Monday, October 22, 2012

A Letter (or Riff) on the Occasion That We Choose to Believe that Nathaniel Mackey's Angel of Dust Exists


     Nathaniel Mackey's Bedouin Hornbook defies easy summary, though its parts are easy to enumerate. 1. It is written as a series of letters. 2. The letters are written by a musician named N. 3. These letters cover a three year period and ostensibly document the various developments of N's band, the Mystic Horn Society. 4. The reader is only privy to N's side of the correspondence. And 5. His recipient, called the Angel of Dust, takes on a sort of spectral presence throughout the text.  These are the basic parts of what any reader will encounter. 

     And, yet, to merely list these parts is to leave out the force through which Bedouin Hornbook proceeds: the role of structure/tradition, as both a necessary and limiting force, within African American music. In lieu of attempting to parse the difficult logics of Bedouin Hornbook, I offer a riff of my own, writing as if I were the Angel of Dust.*

Dear N,

I was happy to hear from you after so long a silence, but there is no need to apologize. These gaps, like gasps for air in between a complicated set of notes, give me time to consider the myriad implications that unfurl from both song and letter. Think of them—these gaps, that is—as our command of time and not the inverse. And now that I have taken time, I will respond thusly.

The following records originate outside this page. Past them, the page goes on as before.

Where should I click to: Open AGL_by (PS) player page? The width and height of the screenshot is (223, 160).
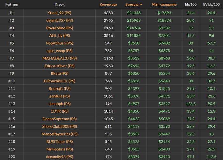pyautogui.click(x=59, y=36)
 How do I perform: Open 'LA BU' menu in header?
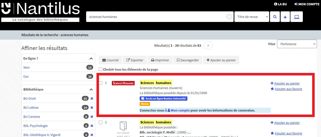(280, 4)
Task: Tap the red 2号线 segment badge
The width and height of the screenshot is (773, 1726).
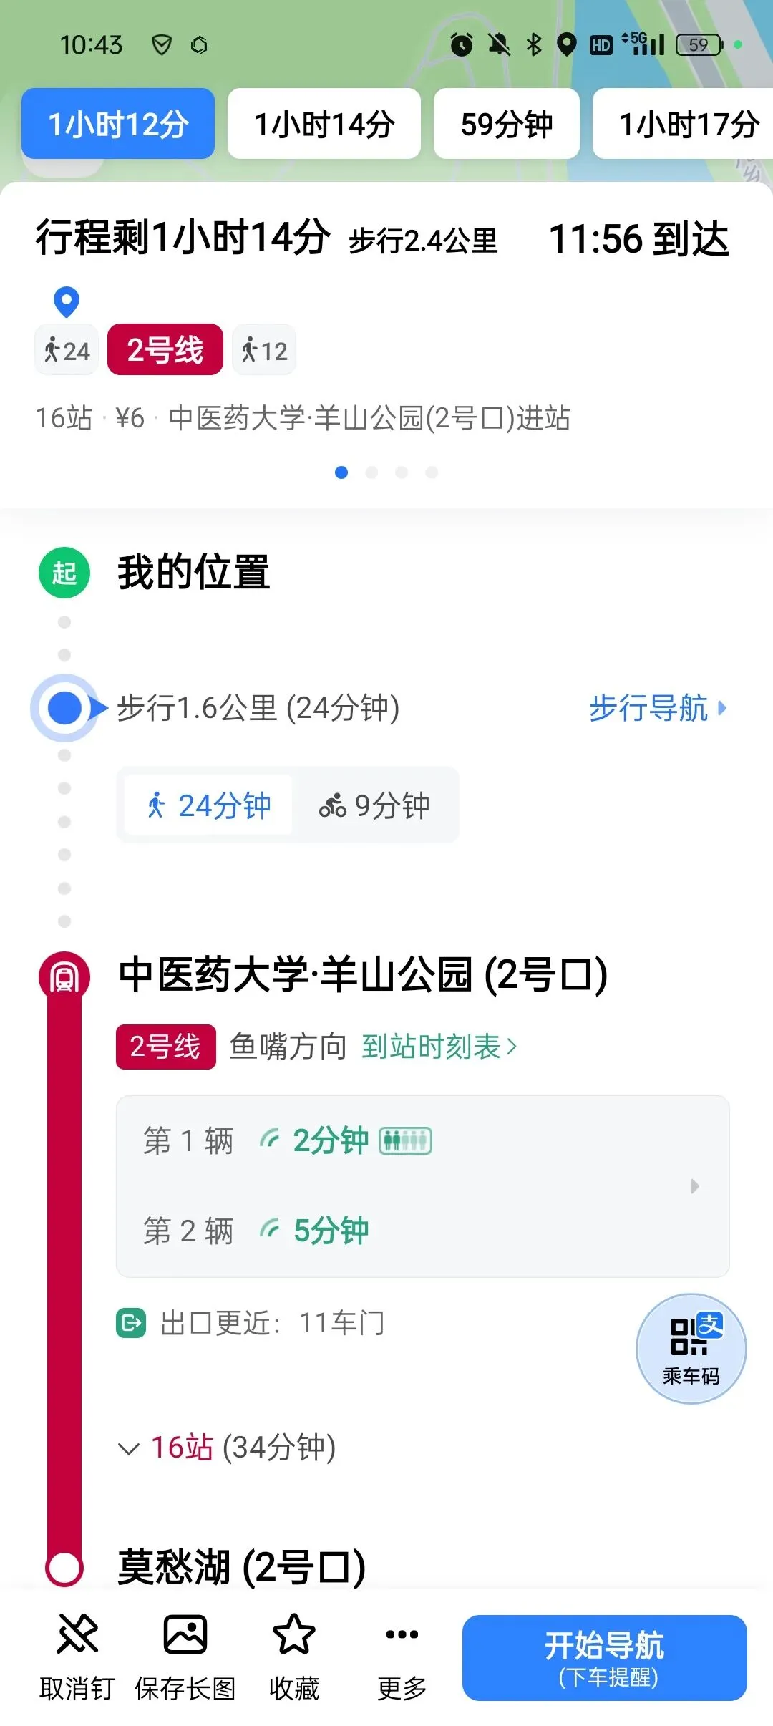Action: (165, 350)

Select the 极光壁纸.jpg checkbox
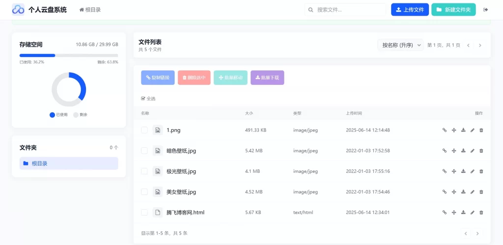tap(144, 171)
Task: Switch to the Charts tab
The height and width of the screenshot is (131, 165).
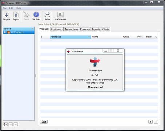Action: click(x=106, y=29)
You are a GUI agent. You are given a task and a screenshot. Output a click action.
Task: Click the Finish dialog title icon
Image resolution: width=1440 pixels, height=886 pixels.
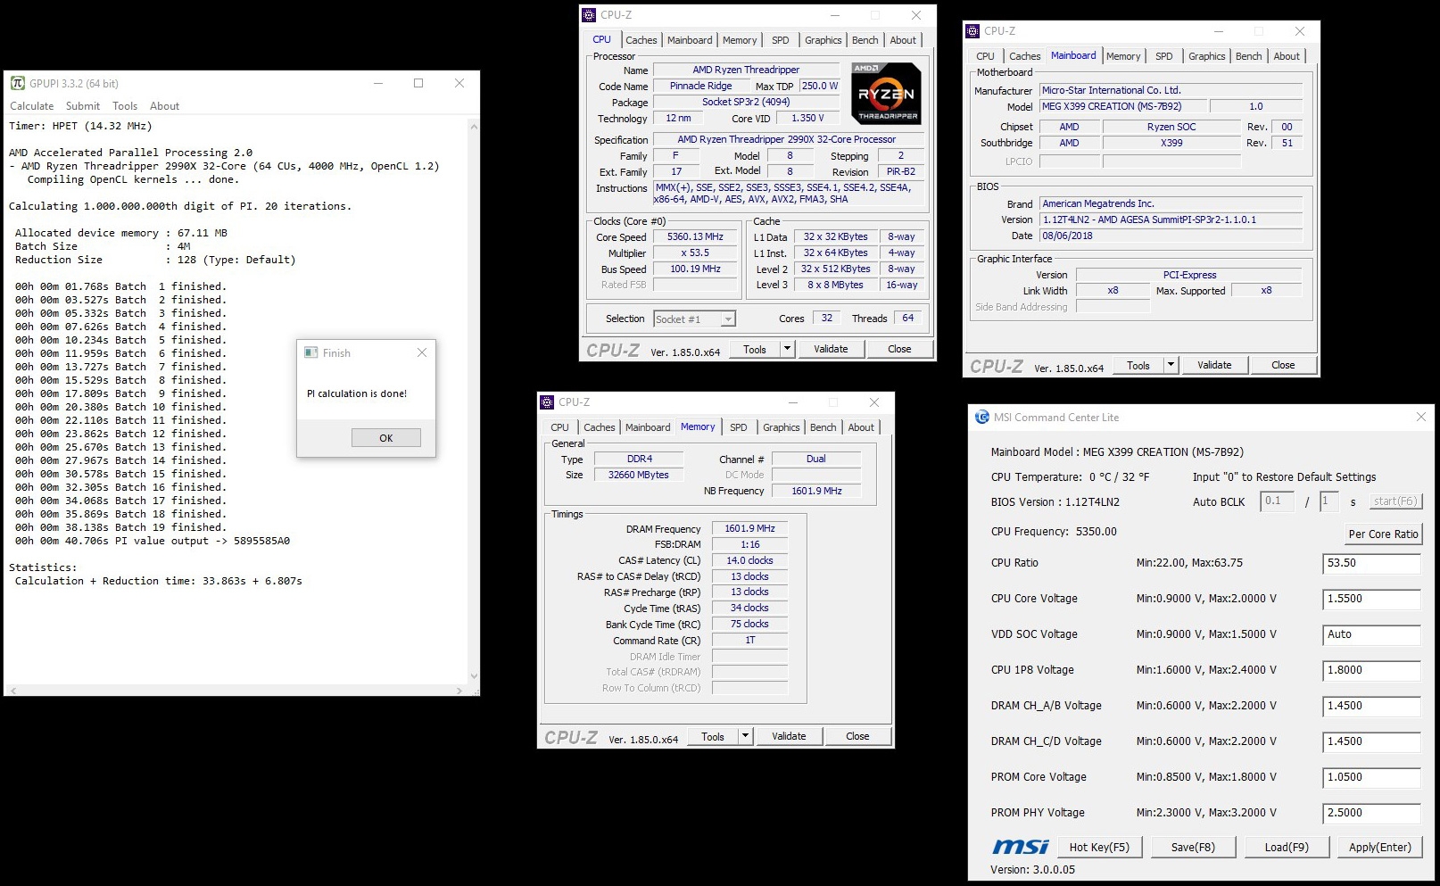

            In reading through our correspondence I find myself most interested, at least as a place of beginning, in your dream. The disassembled clarinet is a powerful image, one that offers a complex and nuanced metaphor for how one should understand music as a whole. And for that, I praise your decision to relay it. I am, however, unconvinced that you are being honest when you say that you have abandoned the idea that the image suggests a desire to reconstruct “a way.” But for now let me abandon my five-dollar Freud and pretend that we both agree that the instrument refuses permanent reassembly. Most obvious, of course, is that the clarinet acts as a metonym for music. In this sense, any analysis must abandon the idea of individuality and, instead, focus on the implications it has within free jazz.

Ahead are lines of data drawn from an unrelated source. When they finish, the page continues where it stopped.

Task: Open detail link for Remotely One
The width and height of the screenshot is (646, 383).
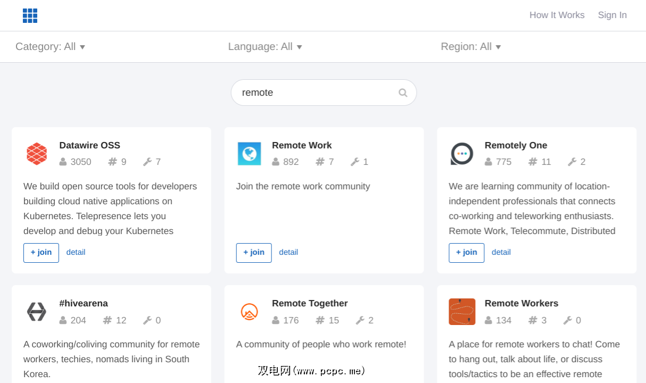Action: pos(501,252)

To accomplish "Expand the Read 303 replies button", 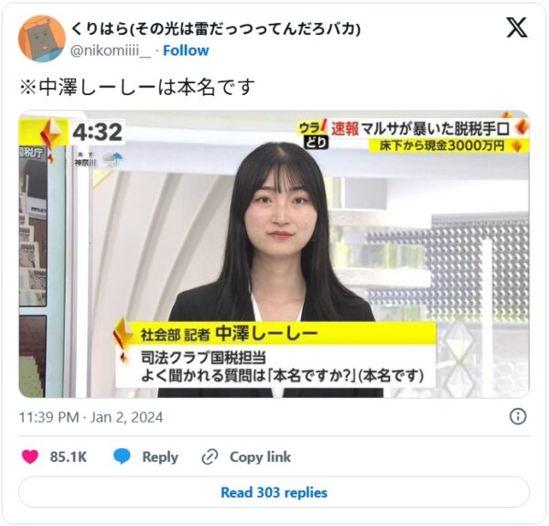I will [275, 492].
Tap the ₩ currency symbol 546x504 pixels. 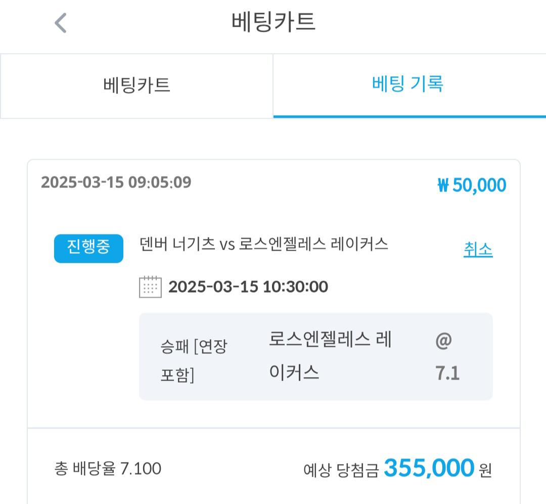(443, 186)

            With that out of the way, may I suggest that the deconstructed clarinet takes its central analogy with that of collage?  It is not so much a puzzle, with each note locking into a specific rounded groove, but, rather, a collection of disparate and jagged images that when placed in a specific order only seem to be a fixed and unmovable whole. Thus, deconstruction—the very act of scattering these parts—becomes the way in which all assemblages are revealed to be unnatural. I do not mean to say that order is unnatural; our want of it belies how natural it may be; rather, the assumption that organization—as we see in more traditional musical compositions—is never more than a cobbled form, sewn together by composers whose ideological location affords them specific connections.

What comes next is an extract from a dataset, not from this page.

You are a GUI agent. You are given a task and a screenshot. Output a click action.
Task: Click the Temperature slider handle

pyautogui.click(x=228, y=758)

What is important, then, is not so much whether or not a work sounds complete, but whether or not the composition allows for one to see the possibility of possibilities. I am reminded here of Hans Hoffman’s insistence that “the ability to simplify means to eliminate the unnecessary so that the necessary may speak.”  In both cases, the purpose is to abandon traditional technique so to foreground the myriad possibilities caught underneath, to pry lose the manhole cover. But does this reduce the form? Does such an understanding imply a stumbling onto meaning, an accident by which only the absence of playing signals the whole that exists in between the silences?  More clearly, are your songs only songs because they begin and end? Have we, like that sentence written on the San Francisco wall, been given too little and too much credit?  And could any collection of atonal, dissonant noises expose the issues at hand?

            I’m not sure. But what I do know is that our pasts fold into the present like flour, leaving us with nothing to grasp, no material to which we can return. And so evidence of a time before our time, before now, does not exist. And, yet, I know—have faith even—that there is no present free from what has come before. We each exist in a series of moments organized and justified by unavailable dates, but their disappearance into the batter, so to speak, does not negate their existence. And so we search because we must. Resurrection is, as you say, a phantom limb. From dust to dust and then dust again, it would seem. It is not so much a past known in the way a photograph taken in childhood and seen when older has the power to catalyze memory, but, rather, it is a revelation, such as the first moment the child realizes a parent was once as young as he. It is a past not known but felt.

And so what the uninitiated may first hear as a collection of strangled notes, with no more ability behind them than that which a child could produce, I know—we know—that free jazz attempts to organize itself around disc(h)ord rather than disorder. It pries apart notes and chords, even modes, and what appears to be the scattered detritus of hacks reveals itself to be the crumble of a cake, which cannot return us to the initial ingredients by which it was made but which allows us to see that all wholes are made up of disparate elements awaiting construction.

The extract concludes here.